Арамис, не удостаивая даже взглянуть на того, кого он обрекал на столь жалкую участь, вынул из кармана небольшой футляр с черным воском; он запечатал письмо, приложив печать, висевшую у него на груди под камзолом, и, когда процедура была закончена, молча отдал его Безмо.
Комендант посмотрел на печать тусклым и безумным взглядом; руки его тряслись.

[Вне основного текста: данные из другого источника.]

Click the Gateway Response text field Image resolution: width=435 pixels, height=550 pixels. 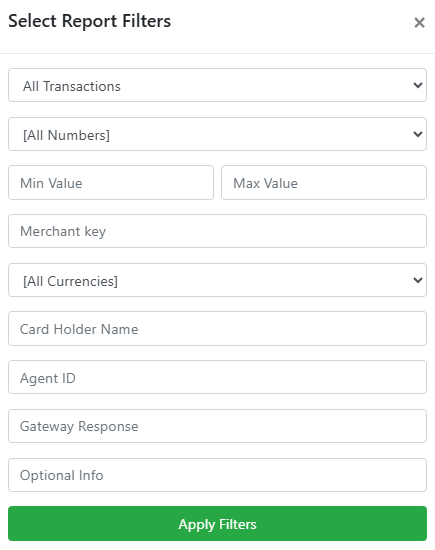[x=218, y=426]
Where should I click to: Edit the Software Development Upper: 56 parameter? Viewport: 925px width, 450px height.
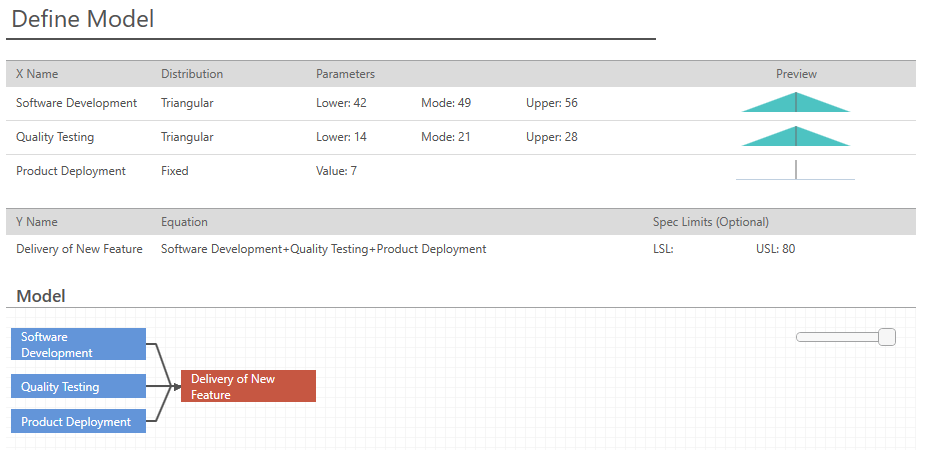[x=551, y=103]
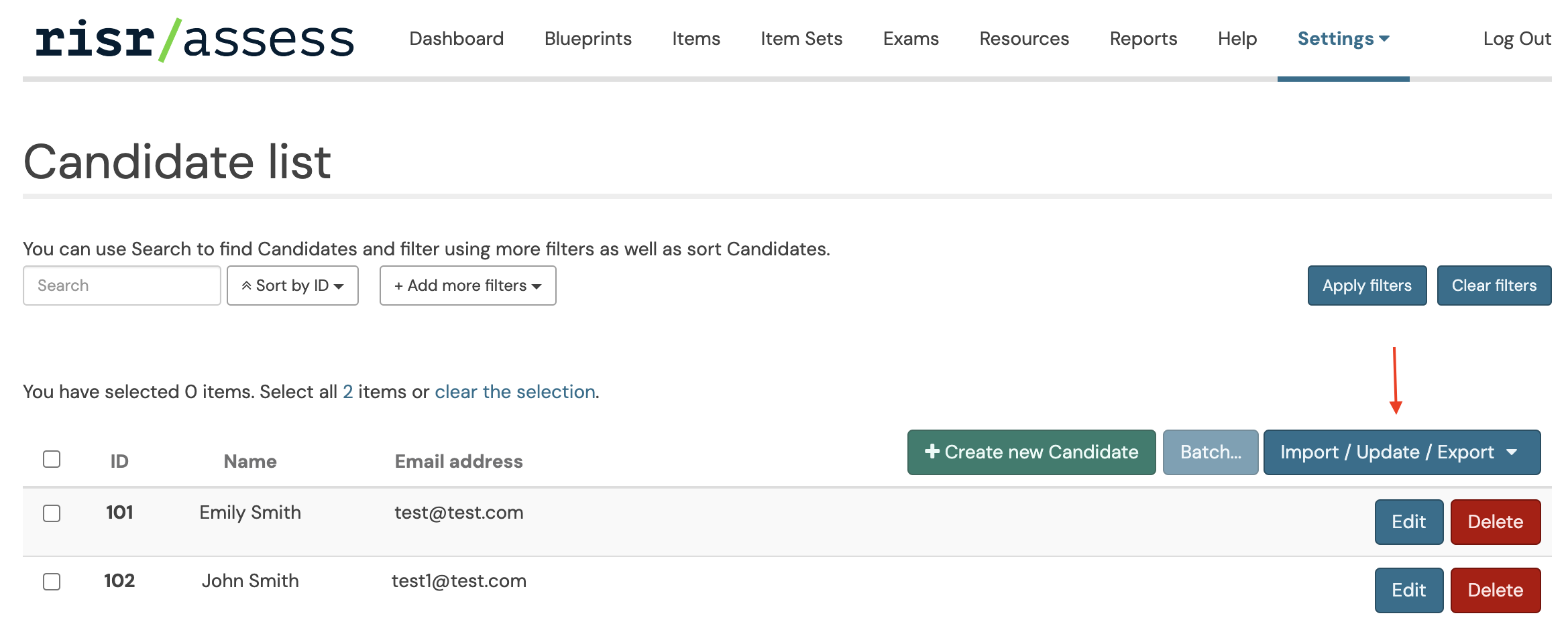This screenshot has height=634, width=1568.
Task: Click the risr/assess logo
Action: click(194, 40)

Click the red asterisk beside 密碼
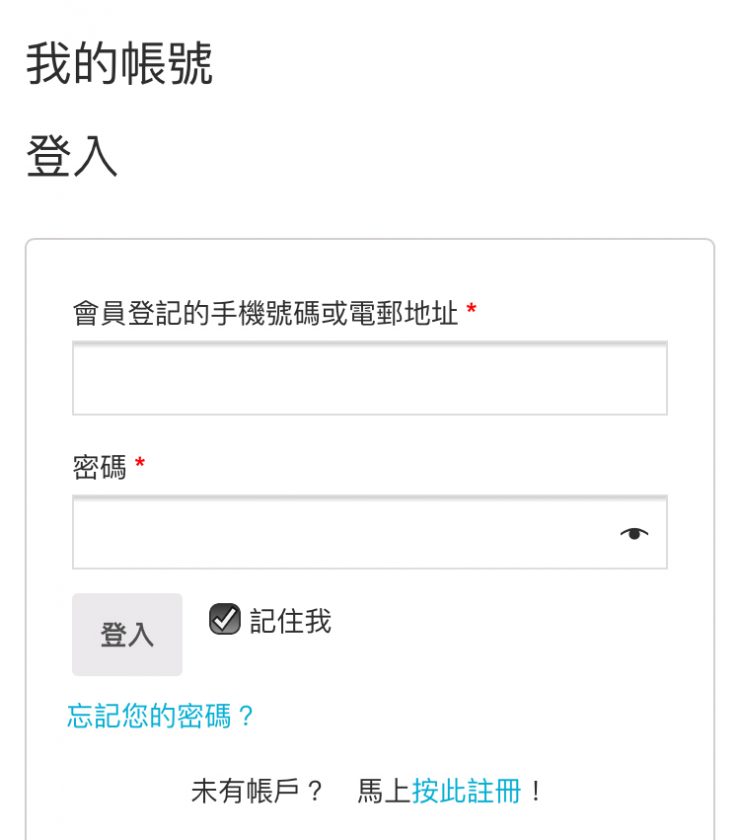pyautogui.click(x=140, y=462)
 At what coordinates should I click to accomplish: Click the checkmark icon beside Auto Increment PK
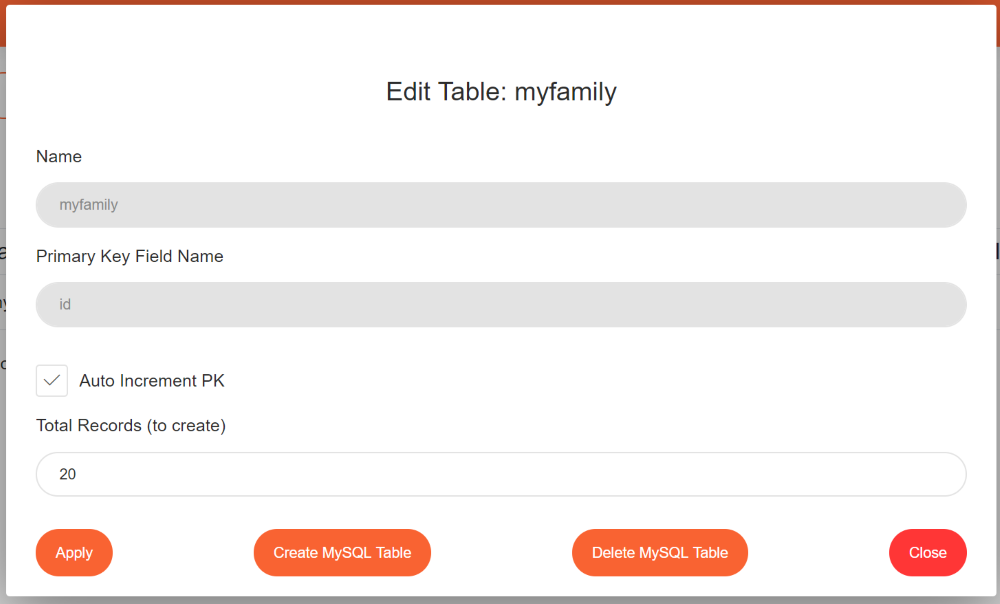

Последний проблеск сознания мелькнул на его лице; вслед за тем, словно пораженный громом, он тяжело рухнул в кресло.
— Полно, полно, — сказал Арамис после длительного молчания, во время которого комендант понемногу пришел в себя, — не заставляйте меня поверить, будто присутствие генерала ордена так же страшно, как присутствие самого господа бога, и что люди, увидев его, умирают. Мужайтесь! Встаньте, дайте мне руку и повинуйтесь.
Ободренный, если и не вполне успокоенный, Безмо повиновался приказанию Арамиса, поцеловал его руку и встал.
— Немедленно? — пробормотал он.
— О, никогда не следует пересаливать, мой гостеприимный хозяин; садитесь на ваше прежнее место, и давайте окажем честь этому чудеснейшему десерту.
— Монсеньор, я не в силах оправиться после такого удара; я смеялся, шутил с вами, я осмелился быть на равной с вами ноге.
— Молчи, старый приятель, — возразил епископ, почувствовавший, что струна натянута до предела и что грозит опасность порвать ее, — молчи! Пусть каждый из нас живет своей собственной жизнью: тебе — мое покровительство и моя дружба, мне — твое беспрекословное повиновение. Уплатим же честно нашу взаимную дань и предадимся веселью.